Name Type Description Default
filenames List[str]

A list of filenames.

required

Returns:

Type Description
List[datetime]

List[str]: A list of dates extracted from the filenames.

Source code in rs_tools/_src/datamodule/utils.py
def get_dates_from_files(filenames: List[str]) -> List[datetime]:
    """
    Extract dates from a list of filenames.

    Args:
        filenames (List[str]): A list of filenames.

    Returns:
        List[str]: A list of dates extracted from the filenames.
    """
    dates = [datetime.strptime(filename.split("_")[0], "%Y%m%d%H%M%S") for filename in filenames]
    return dates

get_split(files, split_dict)

Split files based on dataset specification.

Parameters:

Name Type Description Default
files List

A list of files to be split.

required
split_dict DictConfig

A dictionary-like object containing the dataset specification.

required

Returns:

Type Description
Tuple[List, List]

Tuple[List, List]: A tuple containing two lists: the training set and the validation set.
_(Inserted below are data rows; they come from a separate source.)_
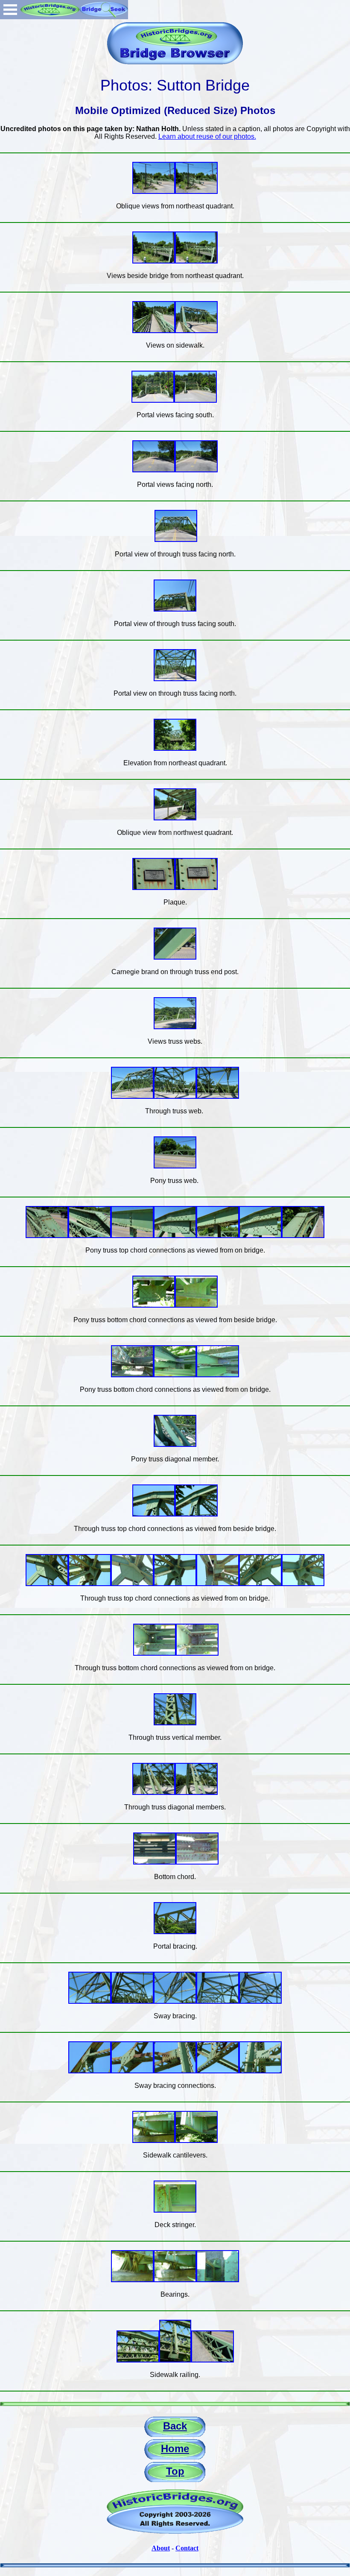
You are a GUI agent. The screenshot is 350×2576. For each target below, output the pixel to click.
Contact (186, 2548)
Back (175, 2426)
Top (175, 2471)
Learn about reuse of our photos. (207, 136)
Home (175, 2448)
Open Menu (10, 9)
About (161, 2548)
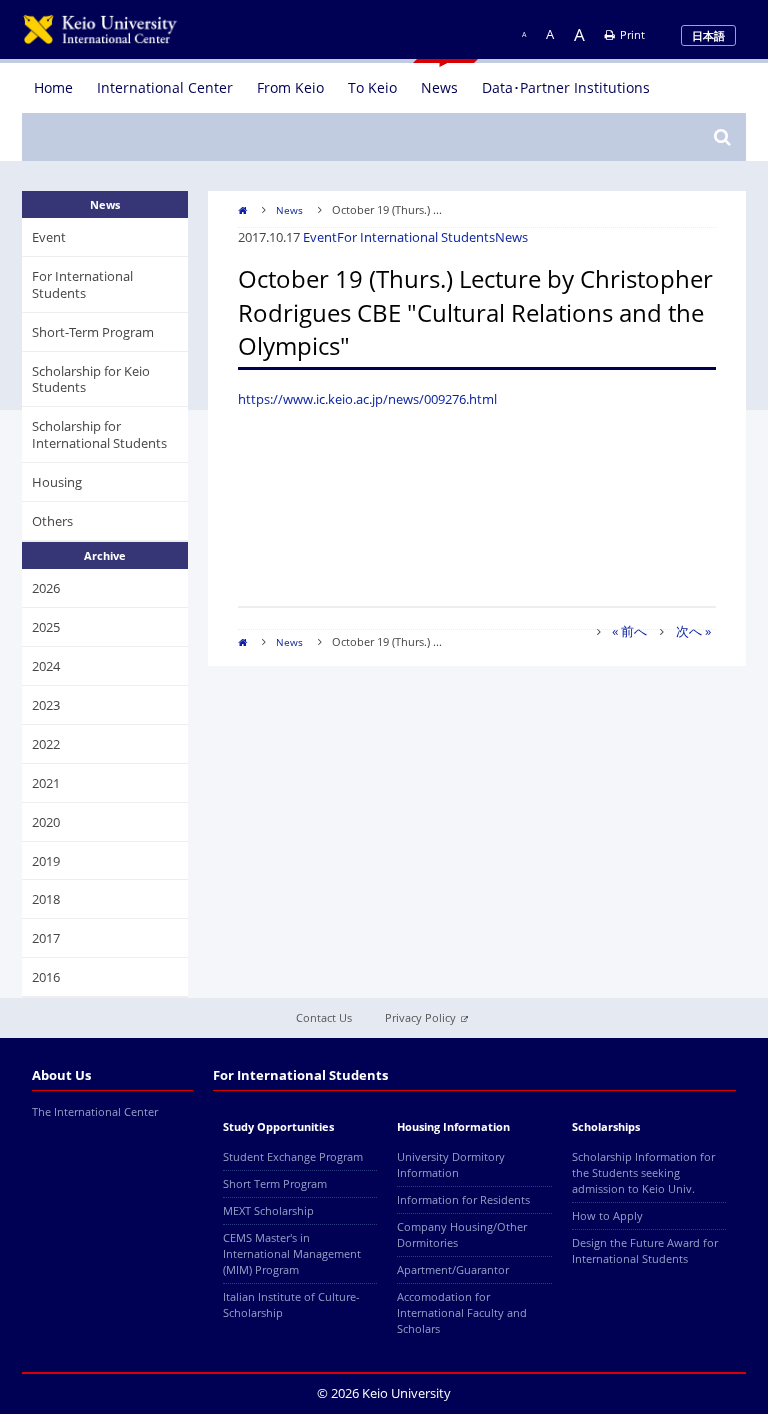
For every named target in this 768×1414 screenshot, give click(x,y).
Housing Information (453, 1126)
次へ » (693, 631)
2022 (46, 744)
Source code in rs_tools/_src/datamodule/utils.py
def get_split(files: List, 
              split_dict: DictConfig) -> Tuple[List, List]:
    """
    Split files based on dataset specification.

    Args:
        files (List): A list of files to be split.
        split_dict (DictConfig): A dictionary-like object containing the dataset specification.

    Returns:
        Tuple[List, List]: A tuple containing two lists: the training set and the validation set.
    """
    # Extract dates from filenames
    filenames = [file.split("/")[-1] for file in files]
    dates = get_dates_from_files(filenames)
    # Convert to dataframe for easier manipulation
    df = pd.DataFrame({"filename": filenames, "files": files, "date": dates})

    # Check if years, months, and days are specified
    if "years" not in split_dict.keys() or split_dict["years"] is None:
        logger.info("No years specified for split. Using all years.")
        split_dict["years"] = df.date.dt.year.unique().tolist()
    if "months" not in split_dict.keys() or split_dict["months"] is None:
        logger.info("No months specified for split. Using all months.")
        split_dict["months"] = df.date.dt.month.unique().tolist()
    if "days" not in split_dict.keys() or split_dict["days"] is None:
        logger.info("No days specified for split. Using all days.")
        split_dict["days"] = df.date.dt.day.unique().tolist()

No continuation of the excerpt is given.